O casamento vermelho de Letrux e Liniker
Cantoras celebraram o feminino em noite poderosa sob a lona do Circo Voador
Publicado em 11/2017
Tá na boca do povo e por todos os lados: a palavra é empoderamento - e suas derivações. “Todo poder às mulheres”, “É o poder, aceita que dói menos” e por aí vai. Mas como ver isso na frente dos nossos olhos? Como demonstrar, ao vivo e a cores, todo esse poder? Pra começar, convoque Letrux e Liniker. E a cor tem que ser vermelho - não por acaso, o tom que as cantoras escolheram para colorir o Circo Voador no show que fizeram em conjunto, na última sexta-feira (10).
Com os músicos da banda (e os amigos da plateia) uniformizados com a cor da paixão e antúrios vermelhos mil no pedestal do microfone, Leticia Letrux Novaes entrou no palco, com um dos maiôs feitos em parceria com a Aro Swimwear abraçando seu corpo e a boca cantando: “bota na tua cabeça que isso aqui vai render”. E, olha, como rendeu.
Quando Liniker apareceu, assim de supetão, pra uma participação nos versos do dueto em francês e português da música "Vai render", o Circo veio abaixo.
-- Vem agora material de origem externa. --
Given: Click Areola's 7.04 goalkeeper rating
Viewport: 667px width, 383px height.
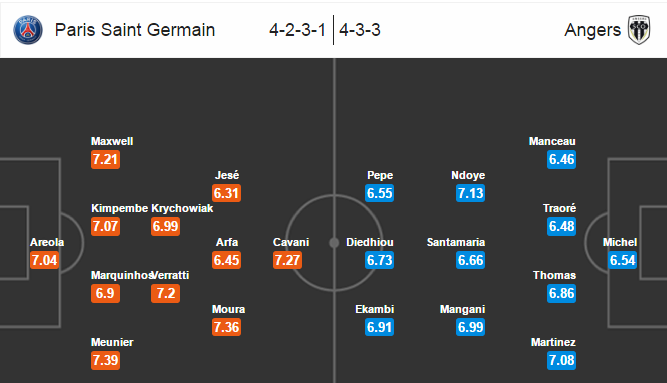Looking at the screenshot, I should pos(45,260).
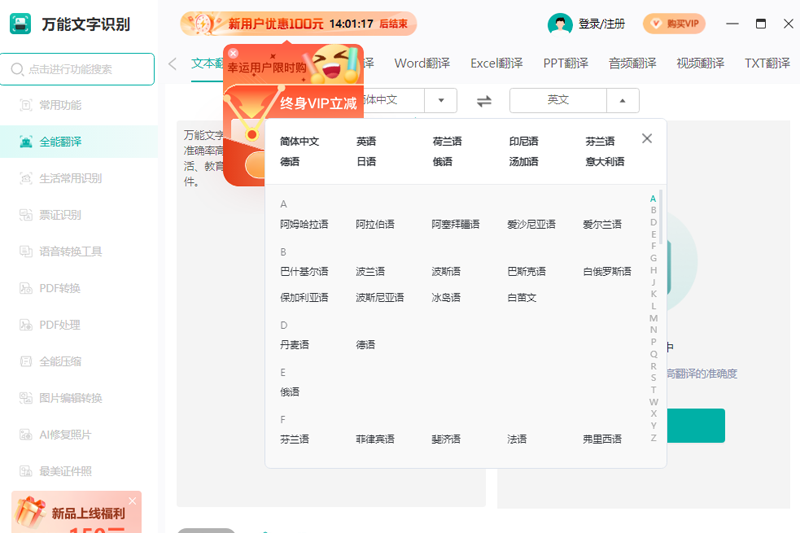Image resolution: width=800 pixels, height=533 pixels.
Task: Close the language selection popup
Action: pos(647,139)
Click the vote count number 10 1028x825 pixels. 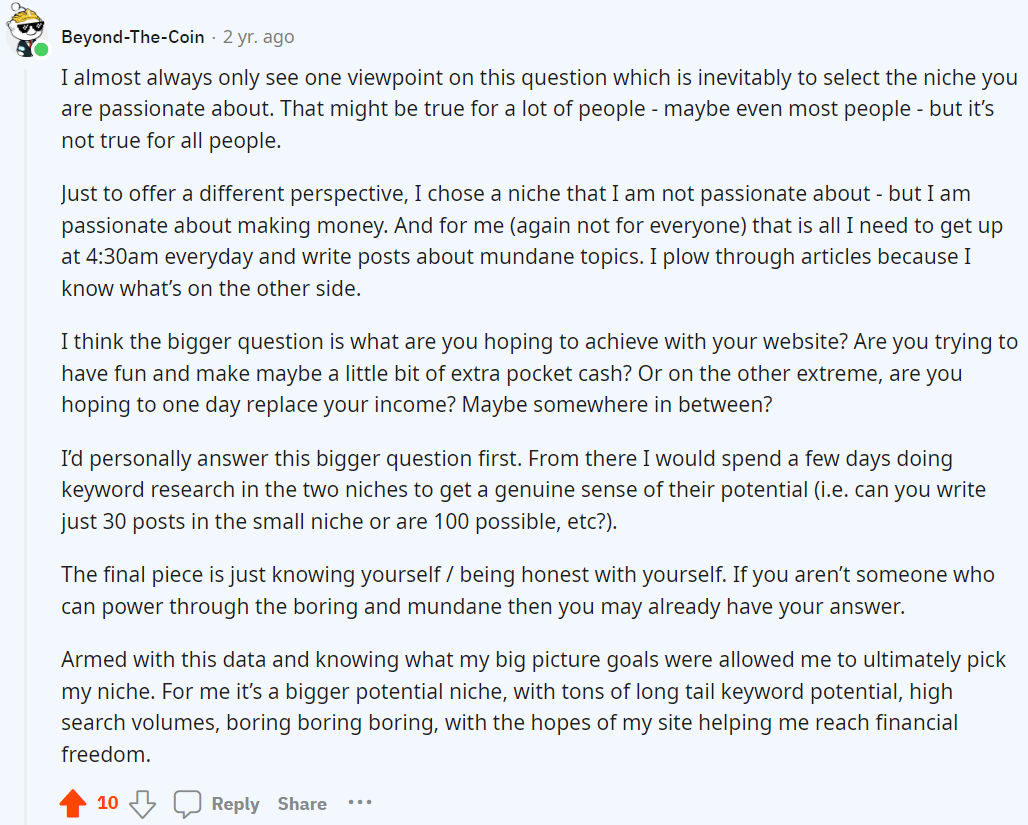pos(108,803)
Aliás, ela também usava vermelho, dos pés à cabeça, num conjuntinho de veludo molhado.
Mas voltando à Letícia, se o álbum “Letrux em Noite de Climão”, eleito o Melhor Disco do Ano, de acordo com o Superjúri do Prêmio Multishow, é bom de dançar pela casa com uns drinks na mão, imagine ao vivo, embalado por toda a energia da cantora, que dançou, pulou, se jogou - inclusive na plateia, tipo rockstar mesmo.
No setlist rolou muito mais do que as 11 faixas do álbum: teve manifestação musical contra o prefeito Marcelo Crivella, teve coro do Maior e Melhor Hit de 2017 e Todo o Sempre, “Toooooo-ma conta da sua viiiiiiiida”, e participação especialíssima de Duda Beat e Mãe Ana no coro e passinhos de “Que estrago”.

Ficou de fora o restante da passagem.